Excess glucagon can raise blood sugar, sometimes leading to diabetes. This can cause symptoms such as feeling thirsty and hungry, and having to urinate often.
People with these tumors also often have problems with diarrhea, weight loss, and malnutrition. The nutrition problems can lead to symptoms like irritation of the tongue (glossitis) and the corners of the mouth (angular cheilosis).
The symptom that brings most people with glucagonomas to their doctor is a rash called necrolytic migratory erythema. It is a red rash with swelling and blisters that often travels place to place on the skin. It is the most distinctive feature of a glucagonoma.
These tumors make insulin, which lowers blood glucose levels. Too much insulin leads to low blood sugar (hypoglycemia), which can cause symptoms like weakness, confusion, sweating, and rapid heartbeat. When blood sugar gets very low, it can lead to a person passing out or even going into a coma and having seizures.
These tumors make somatostatin, which helps regulate other hormones. Symptoms of this type of tumor can include diarrhea, gallbladder problems, and symptoms of diabetes (feeling thirsty and hungry, and having to urinate often). The problems with the gallbladder can lead to belly pain, nausea, poor appetite, and jaundice (yellowing of the skin and eyes).
The early symptoms of a somatostatinoma tend to be mild and are more often caused by other things, so these tumors tend to be diagnosed at an advanced stage. Often, they are not found until they spread to the liver, when they cause problems like jaundice and pain.
These tumors make a substance called vasoactive intestinal peptide (VIP). Too much VIP can lead to problems with diarrhea. This may be mild at first, but gets worse over time. By the time they are diagnosed, most people have severe, watery diarrhea, with many bowel movements each day.
People with these tumors also tend to have low levels of acid in their stomachs, leading to problems digesting food. They may also have high blood sugar levels.
These tumors make pancreatic polypeptide (PP), which helps regulate both the exocrine and endocrine pancreas. They can cause problems such as belly pain and an enlarged liver. Some patients also get watery diarrhea.
These tumors often make serotonin or its precursor, 5-HTP. When a pancreatic tumor makes these substances, they first travel to the liver. The liver breaks these substances down before they can reach the rest of the body and cause problems. Because of this, carcinoid tumors often don’t cause symptoms until they spread outside the pancreas.

◆ GIVEN DATA ◆
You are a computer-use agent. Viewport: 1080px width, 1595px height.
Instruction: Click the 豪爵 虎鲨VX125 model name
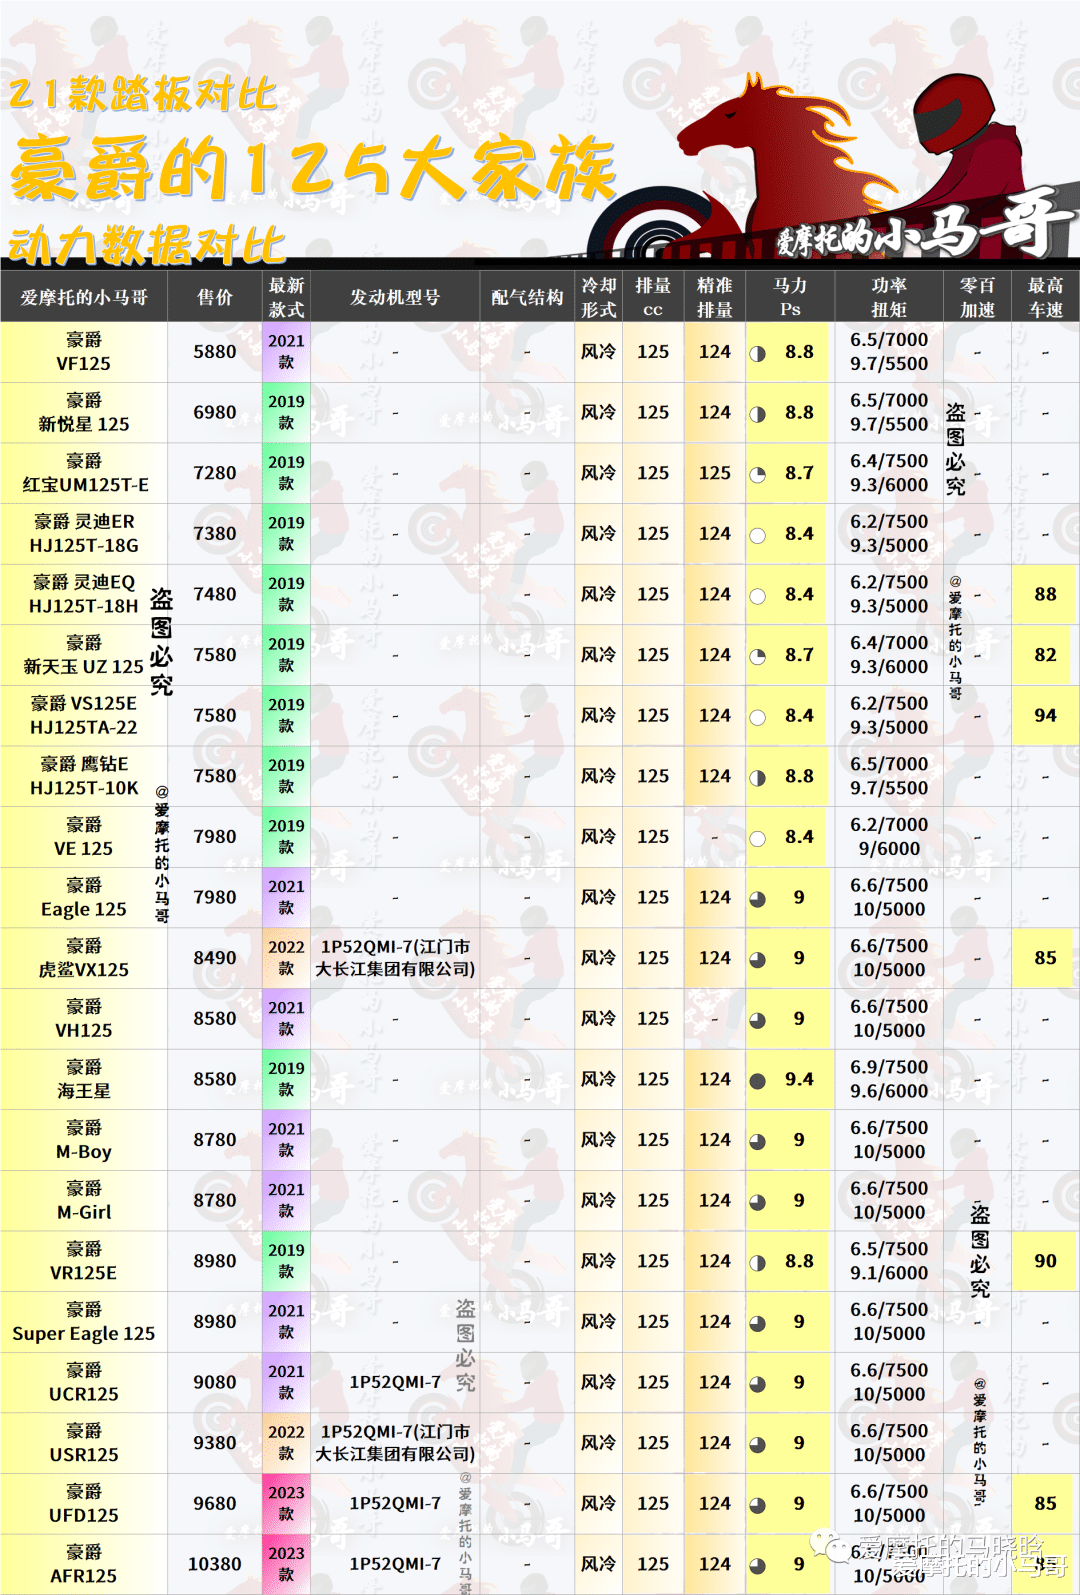point(84,958)
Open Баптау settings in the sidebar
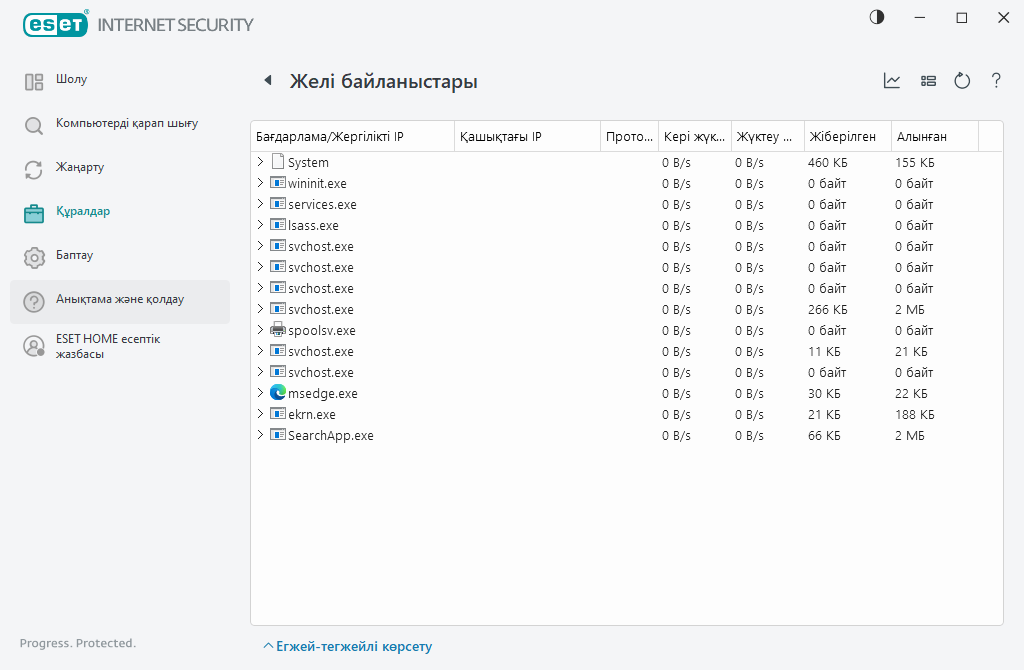 click(75, 256)
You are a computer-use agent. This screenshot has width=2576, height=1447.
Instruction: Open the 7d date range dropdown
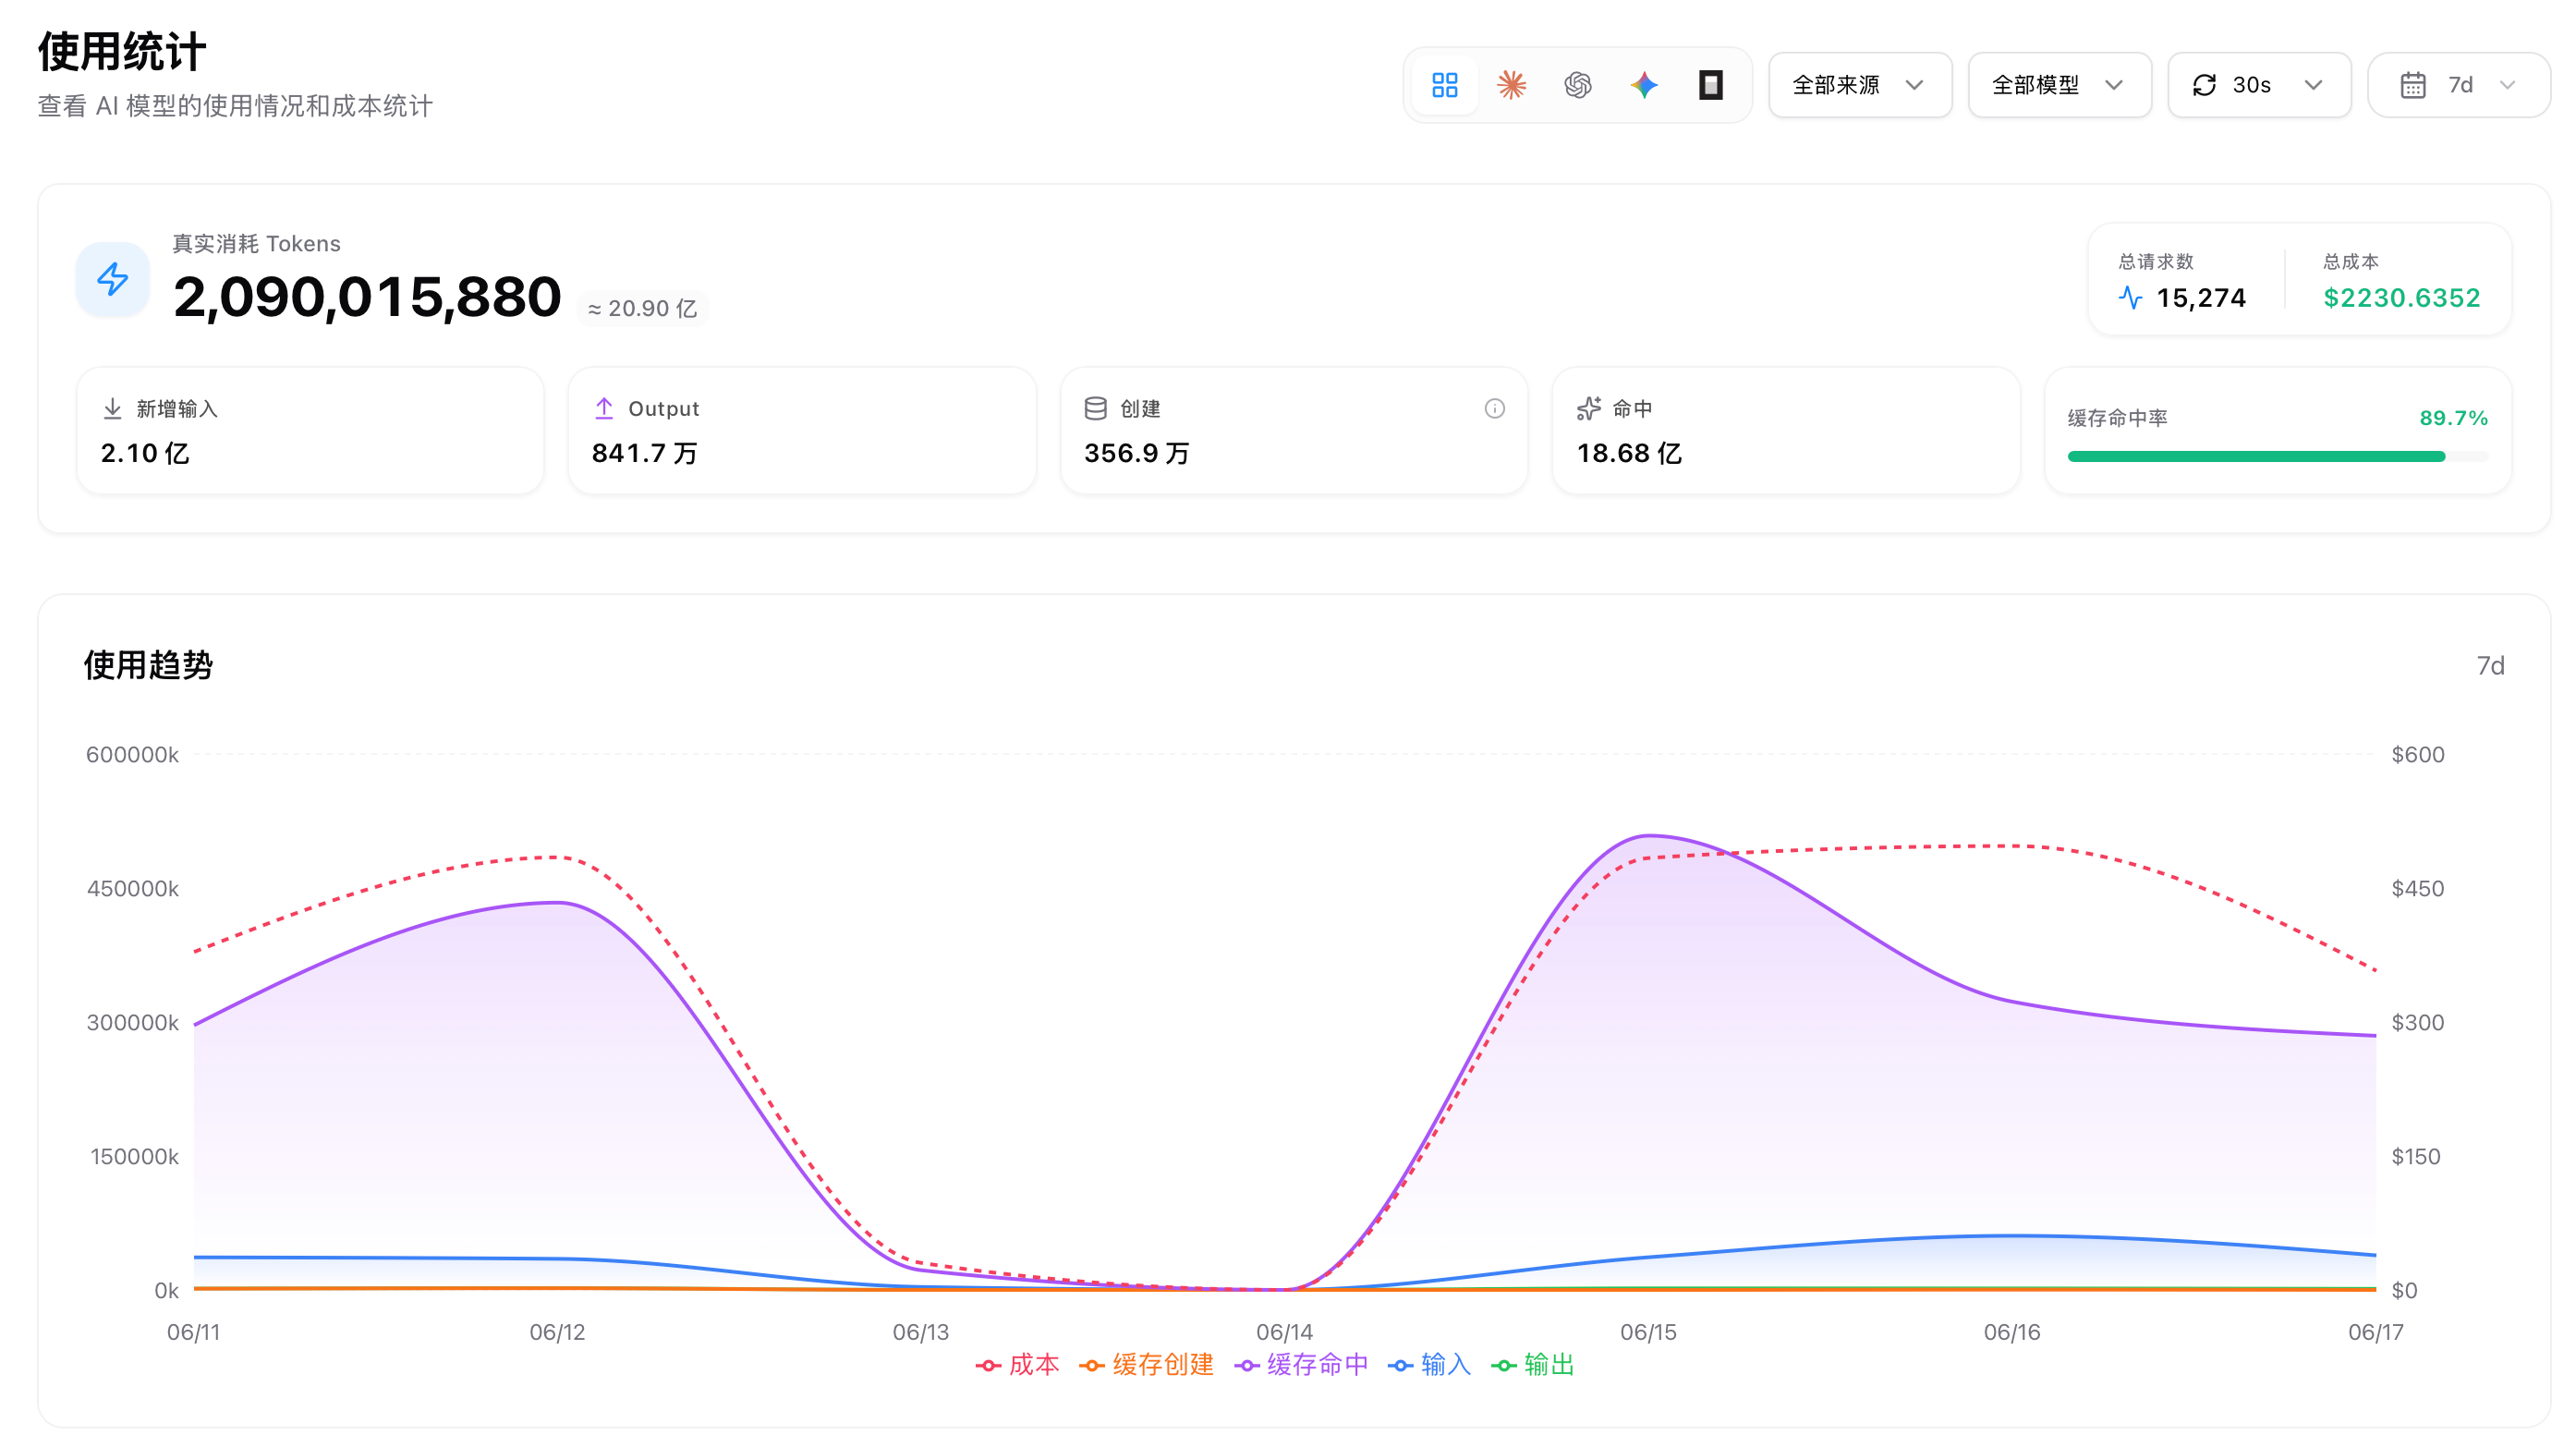coord(2458,85)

◆ CHECK YOUR UNDERSTANDING ◆
(a) Answer these about the passage on pancreatic tumor symptoms:
(i) What is the name of the rash that brings most people with glucagonomas to their doctor?
(ii) Why do somatostatinomas tend to be diagnosed at an advanced stage?
(iii) What does the abbreviation VIP stand for?
(b) Resume the passage on pancreatic tumor symptoms from its last sentence and carry it on.
The rows have nothing to do with the passage on pancreatic tumor symptoms.

◆ RESPONSES ◆
(a)
(i) Necrolytic migratory erythema.
(ii) Their early symptoms tend to be mild and are more often caused by other things.
(iii) Vasoactive intestinal peptide.

(b)
When these tumors do spread, it is most often to the liver. There, the cancer cells can release hormones directly into the blood leaving the liver. This can cause the carcinoid syndrome, with symptoms including flushing (skin turning red with a warm feeling), diarrhea, wheezing, and a rapid heart rate. These symptoms often occur in episodes, between which the person may feel fine.
Over a long time, the hormone-like substances released by these tumors can damage heart valves, causing shortness of breath, weakness, and a heart murmur (an abnormal heart sound).
Non-functioning neuroendocrine Tumors
These tumors don’t make excess hormones, so they don’t cause symptoms in early stages and often grow quite large before they are found. Most of these are cancers and start to cause problems as they get larger or spread outside the pancreas. Symptoms can be like those from exocrine pancreas cancers, including jaundice (yellowing of the eyes and skin), belly pain, and weight loss.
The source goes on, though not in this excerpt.